The Role Of The CFO In Expansion And Growth

The Role Of The CFO In Expansion And Growth

The growth of a company is dependent on two things: timing and creativity. Timing your product or service releases and being creative in the details and markets. But what happens when the company has successfully grown and saturated within the current market it thrives in?

As a key strategic decision maker of the organisation, CFO’s are expected to play an important role in the growth of the company and often times expansion and diversification are the logical next steps. However, expansion can at times be a hard choice. A saturated market can make you consider diversification. But so will excessive market demand for that matter. Truth is, expansion is a strategy that can dynamically solve multiple problems for an organisation. Don’t believe us? Here are the specific stories of how the advantages of expansion helped some of the biggest brands in the world.

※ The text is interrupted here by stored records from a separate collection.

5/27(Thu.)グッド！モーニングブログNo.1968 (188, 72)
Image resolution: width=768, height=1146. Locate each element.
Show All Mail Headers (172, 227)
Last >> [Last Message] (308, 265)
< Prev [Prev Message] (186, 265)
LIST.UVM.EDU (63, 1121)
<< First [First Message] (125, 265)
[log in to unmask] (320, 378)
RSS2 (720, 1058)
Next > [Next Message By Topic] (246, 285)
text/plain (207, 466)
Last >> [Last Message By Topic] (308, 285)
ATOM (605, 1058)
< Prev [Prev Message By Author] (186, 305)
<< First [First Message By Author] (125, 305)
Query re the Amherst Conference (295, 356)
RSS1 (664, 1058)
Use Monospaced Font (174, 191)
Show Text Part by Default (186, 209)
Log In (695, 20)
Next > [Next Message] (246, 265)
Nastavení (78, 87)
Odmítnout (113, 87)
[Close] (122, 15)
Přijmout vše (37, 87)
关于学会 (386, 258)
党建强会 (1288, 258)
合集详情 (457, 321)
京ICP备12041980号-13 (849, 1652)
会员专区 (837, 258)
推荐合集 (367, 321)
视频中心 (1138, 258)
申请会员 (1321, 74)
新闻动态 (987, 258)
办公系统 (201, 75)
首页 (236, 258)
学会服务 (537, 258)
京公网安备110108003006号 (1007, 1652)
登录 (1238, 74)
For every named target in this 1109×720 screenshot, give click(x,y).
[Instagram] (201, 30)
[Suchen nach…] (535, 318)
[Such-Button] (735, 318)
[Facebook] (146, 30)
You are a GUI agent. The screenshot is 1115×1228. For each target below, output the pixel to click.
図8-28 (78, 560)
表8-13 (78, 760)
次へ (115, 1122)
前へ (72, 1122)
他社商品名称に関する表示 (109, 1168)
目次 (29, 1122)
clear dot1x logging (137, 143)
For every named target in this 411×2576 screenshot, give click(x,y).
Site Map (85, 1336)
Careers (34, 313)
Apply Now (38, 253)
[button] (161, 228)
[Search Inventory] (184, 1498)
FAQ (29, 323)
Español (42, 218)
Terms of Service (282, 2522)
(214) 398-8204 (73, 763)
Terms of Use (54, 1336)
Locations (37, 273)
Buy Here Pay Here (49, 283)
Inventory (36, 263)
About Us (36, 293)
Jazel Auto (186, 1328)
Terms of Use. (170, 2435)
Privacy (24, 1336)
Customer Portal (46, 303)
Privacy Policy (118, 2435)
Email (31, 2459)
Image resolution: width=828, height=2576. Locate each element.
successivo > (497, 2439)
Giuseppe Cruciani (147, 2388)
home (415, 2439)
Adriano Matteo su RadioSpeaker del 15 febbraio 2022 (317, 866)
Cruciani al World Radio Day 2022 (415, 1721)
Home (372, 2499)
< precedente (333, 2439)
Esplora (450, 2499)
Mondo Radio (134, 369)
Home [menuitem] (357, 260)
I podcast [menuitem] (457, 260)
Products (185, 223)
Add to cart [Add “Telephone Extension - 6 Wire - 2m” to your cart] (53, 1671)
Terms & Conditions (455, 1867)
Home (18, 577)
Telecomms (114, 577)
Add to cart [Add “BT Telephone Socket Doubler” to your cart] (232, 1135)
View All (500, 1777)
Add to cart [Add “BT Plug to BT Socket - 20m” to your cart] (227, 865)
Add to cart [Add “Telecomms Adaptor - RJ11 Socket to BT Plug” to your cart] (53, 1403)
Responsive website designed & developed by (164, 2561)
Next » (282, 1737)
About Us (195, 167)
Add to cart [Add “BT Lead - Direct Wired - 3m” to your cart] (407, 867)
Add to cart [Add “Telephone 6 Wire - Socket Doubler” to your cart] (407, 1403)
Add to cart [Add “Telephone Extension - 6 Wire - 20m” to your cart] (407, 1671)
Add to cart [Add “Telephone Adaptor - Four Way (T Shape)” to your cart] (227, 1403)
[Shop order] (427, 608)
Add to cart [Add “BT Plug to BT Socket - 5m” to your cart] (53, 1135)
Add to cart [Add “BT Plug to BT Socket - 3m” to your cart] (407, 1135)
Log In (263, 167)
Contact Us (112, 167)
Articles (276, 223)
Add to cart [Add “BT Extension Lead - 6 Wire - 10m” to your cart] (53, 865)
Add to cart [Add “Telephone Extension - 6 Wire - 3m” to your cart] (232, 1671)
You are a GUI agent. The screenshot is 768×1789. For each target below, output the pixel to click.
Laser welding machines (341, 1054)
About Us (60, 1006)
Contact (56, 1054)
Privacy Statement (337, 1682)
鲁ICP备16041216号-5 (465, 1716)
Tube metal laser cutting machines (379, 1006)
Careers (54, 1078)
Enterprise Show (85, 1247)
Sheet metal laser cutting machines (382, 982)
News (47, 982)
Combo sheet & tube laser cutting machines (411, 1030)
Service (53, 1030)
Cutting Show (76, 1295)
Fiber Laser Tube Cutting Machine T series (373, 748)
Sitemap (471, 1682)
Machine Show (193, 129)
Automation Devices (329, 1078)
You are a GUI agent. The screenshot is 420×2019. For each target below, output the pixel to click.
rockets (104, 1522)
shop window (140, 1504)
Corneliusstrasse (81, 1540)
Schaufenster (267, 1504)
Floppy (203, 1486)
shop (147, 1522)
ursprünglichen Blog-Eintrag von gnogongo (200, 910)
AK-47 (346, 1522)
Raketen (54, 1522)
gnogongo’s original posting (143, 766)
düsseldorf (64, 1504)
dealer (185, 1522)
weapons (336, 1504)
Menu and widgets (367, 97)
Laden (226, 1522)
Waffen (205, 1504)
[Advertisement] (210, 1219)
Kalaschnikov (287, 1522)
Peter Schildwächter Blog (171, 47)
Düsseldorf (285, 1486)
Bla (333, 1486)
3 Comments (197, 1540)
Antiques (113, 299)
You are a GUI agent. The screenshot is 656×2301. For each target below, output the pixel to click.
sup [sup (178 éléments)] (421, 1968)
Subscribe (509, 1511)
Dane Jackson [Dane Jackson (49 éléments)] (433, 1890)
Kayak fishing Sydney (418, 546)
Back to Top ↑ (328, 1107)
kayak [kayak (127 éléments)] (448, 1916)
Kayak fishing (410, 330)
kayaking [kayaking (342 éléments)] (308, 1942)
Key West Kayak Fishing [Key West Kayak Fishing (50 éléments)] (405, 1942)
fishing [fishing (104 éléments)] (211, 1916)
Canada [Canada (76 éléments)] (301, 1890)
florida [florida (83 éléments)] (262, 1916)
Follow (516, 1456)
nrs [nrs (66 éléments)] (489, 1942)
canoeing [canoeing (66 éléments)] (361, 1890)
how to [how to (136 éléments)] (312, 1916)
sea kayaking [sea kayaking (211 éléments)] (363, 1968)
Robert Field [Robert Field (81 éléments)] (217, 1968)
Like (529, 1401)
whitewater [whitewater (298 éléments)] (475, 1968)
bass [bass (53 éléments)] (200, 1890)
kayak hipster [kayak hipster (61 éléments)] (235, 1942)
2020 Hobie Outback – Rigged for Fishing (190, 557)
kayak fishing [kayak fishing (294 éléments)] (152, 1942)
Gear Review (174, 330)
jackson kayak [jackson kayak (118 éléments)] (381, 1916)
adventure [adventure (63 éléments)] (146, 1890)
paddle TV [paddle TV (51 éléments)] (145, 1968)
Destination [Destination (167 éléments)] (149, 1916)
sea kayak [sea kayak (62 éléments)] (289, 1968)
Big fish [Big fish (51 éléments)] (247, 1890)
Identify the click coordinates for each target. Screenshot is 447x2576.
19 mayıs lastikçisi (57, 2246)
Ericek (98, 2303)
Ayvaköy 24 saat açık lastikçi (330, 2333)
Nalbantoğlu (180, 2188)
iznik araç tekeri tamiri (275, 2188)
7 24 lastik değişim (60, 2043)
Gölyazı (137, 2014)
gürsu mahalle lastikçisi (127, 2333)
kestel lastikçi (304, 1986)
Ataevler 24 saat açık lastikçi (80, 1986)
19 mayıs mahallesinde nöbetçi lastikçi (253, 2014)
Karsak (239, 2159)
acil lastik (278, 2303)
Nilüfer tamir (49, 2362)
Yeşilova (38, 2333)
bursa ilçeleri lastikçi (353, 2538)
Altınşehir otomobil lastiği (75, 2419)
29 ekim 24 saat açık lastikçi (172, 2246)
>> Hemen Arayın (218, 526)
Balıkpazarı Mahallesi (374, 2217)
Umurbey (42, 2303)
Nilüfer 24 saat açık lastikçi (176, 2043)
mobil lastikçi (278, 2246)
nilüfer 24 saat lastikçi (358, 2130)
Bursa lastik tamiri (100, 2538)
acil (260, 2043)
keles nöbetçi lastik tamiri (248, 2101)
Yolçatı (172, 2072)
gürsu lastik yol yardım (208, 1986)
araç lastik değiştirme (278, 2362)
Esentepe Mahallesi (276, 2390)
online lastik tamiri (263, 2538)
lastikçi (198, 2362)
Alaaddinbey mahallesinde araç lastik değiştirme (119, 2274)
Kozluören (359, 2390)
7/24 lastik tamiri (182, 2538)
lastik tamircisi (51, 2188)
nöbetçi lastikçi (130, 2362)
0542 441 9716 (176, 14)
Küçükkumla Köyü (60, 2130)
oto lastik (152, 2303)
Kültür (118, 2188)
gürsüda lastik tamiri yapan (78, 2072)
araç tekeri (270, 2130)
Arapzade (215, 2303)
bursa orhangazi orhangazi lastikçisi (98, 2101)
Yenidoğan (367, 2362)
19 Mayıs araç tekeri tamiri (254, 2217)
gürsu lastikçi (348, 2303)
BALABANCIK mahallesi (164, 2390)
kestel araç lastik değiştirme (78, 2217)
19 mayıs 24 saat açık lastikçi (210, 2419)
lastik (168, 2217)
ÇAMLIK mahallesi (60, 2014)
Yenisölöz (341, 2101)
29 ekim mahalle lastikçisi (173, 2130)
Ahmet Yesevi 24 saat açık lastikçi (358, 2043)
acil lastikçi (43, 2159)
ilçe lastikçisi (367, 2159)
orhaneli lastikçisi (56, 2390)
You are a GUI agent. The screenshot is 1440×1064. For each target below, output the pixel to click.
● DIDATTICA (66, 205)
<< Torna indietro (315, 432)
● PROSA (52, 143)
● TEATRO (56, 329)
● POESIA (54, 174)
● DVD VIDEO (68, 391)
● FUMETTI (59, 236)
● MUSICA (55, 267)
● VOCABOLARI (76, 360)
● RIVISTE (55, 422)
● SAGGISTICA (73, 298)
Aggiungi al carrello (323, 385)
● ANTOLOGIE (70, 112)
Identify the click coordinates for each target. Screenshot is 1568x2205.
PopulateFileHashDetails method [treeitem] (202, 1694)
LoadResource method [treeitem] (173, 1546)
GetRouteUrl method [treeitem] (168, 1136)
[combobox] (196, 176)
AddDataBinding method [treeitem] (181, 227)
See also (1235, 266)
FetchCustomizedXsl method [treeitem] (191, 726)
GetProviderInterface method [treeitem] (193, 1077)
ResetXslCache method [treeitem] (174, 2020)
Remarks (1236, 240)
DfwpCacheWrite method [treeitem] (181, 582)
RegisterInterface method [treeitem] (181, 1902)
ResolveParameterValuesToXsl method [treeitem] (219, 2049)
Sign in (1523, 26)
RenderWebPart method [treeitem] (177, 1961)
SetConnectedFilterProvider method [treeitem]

Expanding Over That Glass Ceiling

Increased Reach

Although ITC made all of its initial capital from tobacco products, the diversification the company initiated helped them gain a significant market share in the food industry. Sunfeast, Yippee and Bingo are now well-known names in the Indian retail ecosystem. This way, the stigma attached to selling tobacco products have been balanced through quality market segmentation. This just proves that expansion done right can have a lasting impact on the company’s reach and open up multiple avenues of market space while also reinforcing the CFO’s position as a strategist within the organisation.

Multiple Income Streams

It is speculated that Amazon is what it is today because of an extreme tolerance to failure. They have attempted multiple projects for diversification and the kind of failures they have faced could be classified as extreme. Projects like the Fire Phone, Askville and Amazon Destinations have cost millions of dollars in losses. But with the core business, which is of a retail giant, those losses were not daunting in any way. What is more fascinating is, for all of the failed projects Amazon attempted, it only takes one Amazon Prime to make up for those losses. Hence, having multiple income streams is always a good idea.

Resorting to Economies of Scale

Look no further than Reliance and the massive splash it made in the telecom industry with Jio. Reliance is the perfect example of how Economies of scale help big firms sustain the costs of their substantial ventures. Even if these projects have mammoth operating costs, long-term profits can eventually be attained because of the sheer size of the company. In essence, with expansion, it is possible for business ventures to achieve a smaller cost of capital. This is a huge advantage over any competition.

Brand Recognition

Modern-day CFO’s are much more than just number crunchers. These days, they also represent the company and take an active interest in backing marketing initiatives. The brand value of a company goes a long way in cementing the business’s value. In fact, IBM has an impeccable brand value that is very much a marketing tool in itself. Case in point is the recent failure of the collaborative project between MD Anderson Cancer Center and IBM Watson cognitive computing system. The original idea was for IBM’s computer systems to help doctors choose treatments for cancer treatments. The project failed because IBM’s final product was not compatible with MD Anderson’s electronic medical record system. Bottomline being, IBM’s reputation induced MD Anderson to shell out 62 million dollars for a product that has not been market tested or even CONCEIVED. While the failure is truly a tragedy, the whole instance speaks volumes about the kind of leeway big businesses are privy to.  

An expansion offers a lot of incentives that most single-location businesses are just not privileged with. Established brands that have diversified the right way are empowered in ways that complement their everyday functioning. Growth is sometimes the only way to make innovation the priority of your company rather than capital accumulation. This is because a fierce need for novelty lies in the heart of every successful business.